Abstract

The lymphatic vascular system represents a major route for dissemination of several solid tumors, including melanoma. Even though the members of the Vascular Endothelial Growth Factor family VEGF-C and VEGF-A have been shown to drive tumor lymphangiogenesis, experimental evidence indicates that also the pro-angiogenic factor Fibroblast Growth Factor-2 (FGF2) may play a role in the lymphangiogenic switch by triggering the activation of lymphatic endothelial cells (LECs) in cooperation with VEGFs.
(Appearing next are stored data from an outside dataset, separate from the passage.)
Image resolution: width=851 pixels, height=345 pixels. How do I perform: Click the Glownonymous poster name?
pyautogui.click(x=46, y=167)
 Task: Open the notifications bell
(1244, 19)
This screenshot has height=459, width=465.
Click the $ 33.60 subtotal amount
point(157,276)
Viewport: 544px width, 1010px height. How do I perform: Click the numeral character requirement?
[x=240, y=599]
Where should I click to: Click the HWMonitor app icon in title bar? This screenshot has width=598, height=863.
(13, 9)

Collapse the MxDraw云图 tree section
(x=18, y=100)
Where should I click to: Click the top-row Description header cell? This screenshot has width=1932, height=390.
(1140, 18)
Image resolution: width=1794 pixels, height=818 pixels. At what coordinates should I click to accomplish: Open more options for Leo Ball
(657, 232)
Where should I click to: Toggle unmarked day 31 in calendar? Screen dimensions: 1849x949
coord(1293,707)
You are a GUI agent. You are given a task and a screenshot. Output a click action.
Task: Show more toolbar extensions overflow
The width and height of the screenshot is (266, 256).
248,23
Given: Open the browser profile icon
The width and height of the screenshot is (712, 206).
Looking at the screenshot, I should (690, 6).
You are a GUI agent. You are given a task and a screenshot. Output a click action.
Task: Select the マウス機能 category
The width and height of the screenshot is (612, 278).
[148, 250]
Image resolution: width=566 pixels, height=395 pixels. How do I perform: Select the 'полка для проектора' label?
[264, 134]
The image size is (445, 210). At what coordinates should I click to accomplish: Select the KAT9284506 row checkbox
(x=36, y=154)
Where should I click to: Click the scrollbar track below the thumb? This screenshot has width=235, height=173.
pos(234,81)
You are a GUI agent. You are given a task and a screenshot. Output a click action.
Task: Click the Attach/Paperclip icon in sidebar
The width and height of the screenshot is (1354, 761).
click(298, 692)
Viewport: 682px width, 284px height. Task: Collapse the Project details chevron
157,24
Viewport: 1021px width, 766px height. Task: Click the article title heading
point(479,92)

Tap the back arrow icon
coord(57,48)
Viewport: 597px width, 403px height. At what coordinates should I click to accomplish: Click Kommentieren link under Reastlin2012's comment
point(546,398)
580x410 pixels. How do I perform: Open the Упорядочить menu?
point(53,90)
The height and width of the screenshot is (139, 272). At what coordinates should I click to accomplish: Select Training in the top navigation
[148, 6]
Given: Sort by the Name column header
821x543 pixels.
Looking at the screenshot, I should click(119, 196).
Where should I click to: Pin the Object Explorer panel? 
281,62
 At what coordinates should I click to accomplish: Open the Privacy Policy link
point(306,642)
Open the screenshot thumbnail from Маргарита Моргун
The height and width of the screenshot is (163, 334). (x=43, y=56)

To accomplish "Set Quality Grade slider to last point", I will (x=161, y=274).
The soluble pattern recognition receptor Long Pentraxin 3 (PTX3) acts as a natural FGF trap, thus exerting an oncosuppressive role in FGF-dependent tumors. Here, the capacity of PTX3 to modulate lymphangiogenesis was assessed in vitro and in vivo. The results demonstrate that recombinant human PTX3 inhibits the lymphangiogenic activity exerted by the VEGF-A/FGF2/sphingosine-1-phosphate (VFS) cocktail on human and murine LECs. In keeping with in vitro data, a reduced lymphangiogenic response was observed in a lymphangiogenic Matrigel plug assay following the subcutaneous injection of the VFS cocktail in PTX3-overexpressing transgenic TgN(Tie2-hPTX3) mice when compared to wild-type or Ptx3 null animals. Accordingly, the capacity of B16F10-VEGFC-luc melanoma cells to colonize the primary tumor-draining lymph node after grafting into the foot pad was dramatically impaired in PTX3-overexpressing mice.

Together with the observation that both the VFS cocktail and melanoma cell conditioned media caused a significant downregulation of PTX3 expression in LECs, these data indicate that the FGF trap activity of PTX3 may exert a key effect in the modulation of lymphangiogenesis and tumor metastatic dissemination.